フェリクスは目線を逸らす。が、逸らした先にも、透けたレースと柔らかな影。
視界から逃れられない宿命。

「ど、どうでしょうか……? 新しい制服……その、派手すぎますかしら?」

「ッ!!? 派手どころの話では……いえ……いいと思います」

──危なかった。ダメ出ししてこの姿を見られなくなるのは……なんかもったいない。うん。美の化身だから、見てもOK。

「メアリが、“誘惑の塊”になれって……」

誘惑の塊!?
そのパワーワードに、背筋が砕けそうになる。

「そ、それはまた……その……よ、よくお似合いですよ……(声裏返り)」

「ほんとうに……? よかった~」

イザベラ嬢は胸元を隠すように、そっと両腕をよせ──

──いや、やめろ。
それ、逆効果だ。
挟まってるから。
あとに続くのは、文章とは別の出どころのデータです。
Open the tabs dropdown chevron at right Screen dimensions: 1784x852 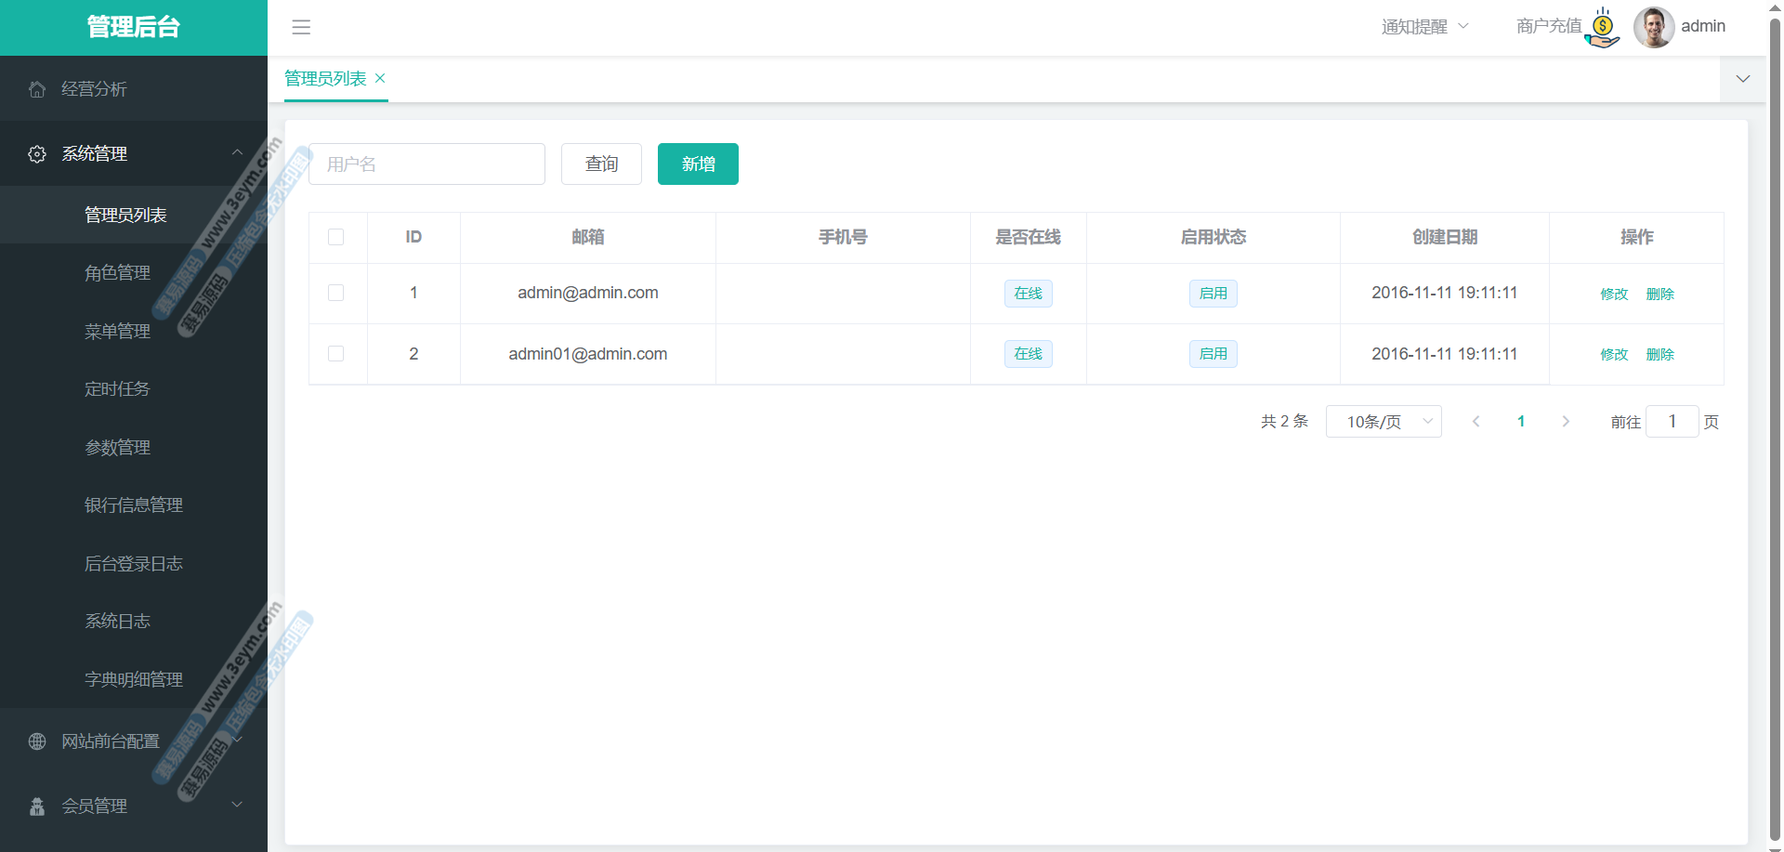pos(1743,79)
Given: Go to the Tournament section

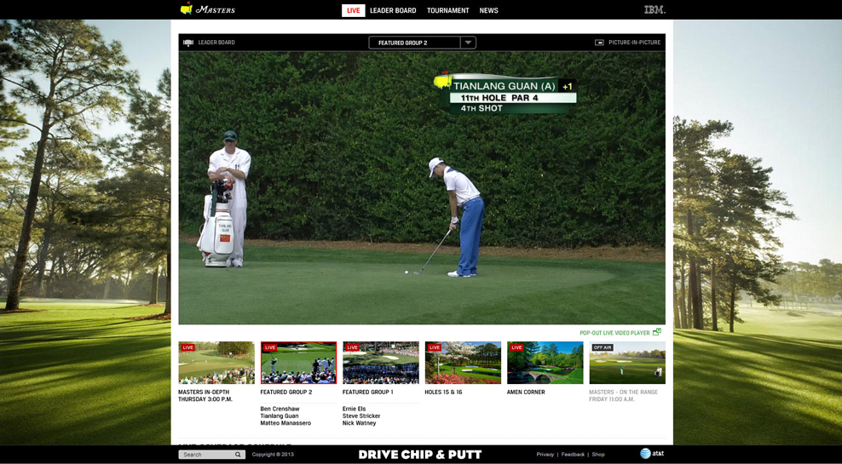Looking at the screenshot, I should click(x=447, y=10).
めちゃくちゃ強調されてるから。

フェリクス、限界──ッ!!

なんだこれは。心臓が破裂しそうだ。
父にも言われたじゃないか! 貴族院の総意はイザベラ嬢がレオンハルト殿下の婚約者候補筆頭のままだって!

私のもの……じゃない。なのに、なんだこの感情は!

同じ公爵家として、イザベラ嬢とは幼い頃から親交があった。自分は宰相として、彼女は皇后として未来の皇帝の補佐を担う。……そう教育されてきた。

だから“見てるだけ”でよかった。なのに……

気づいてしまった。
この感情が、独占欲だということに──。

……守りたい。だが、押し倒したい……
いや、落ち着け。私はまだ理性を保っている。たぶん。

グルグル考えをめぐらしながら、メガネの角度を調節した。

──よし! 書類を拾ってくれている胸元にピントばっちり……って、違うだろ──ッ!!

柱の陰に、こっそりメモを取りながら頷くメアリの姿が見えた。

「“誘惑の制服”破壊力、予想以上……よしよし……!」

やめろォォォォォォ!! 私を観察するなぁぁぁぁ!!

──フェリクスの日常は、確実に破壊されつつあった。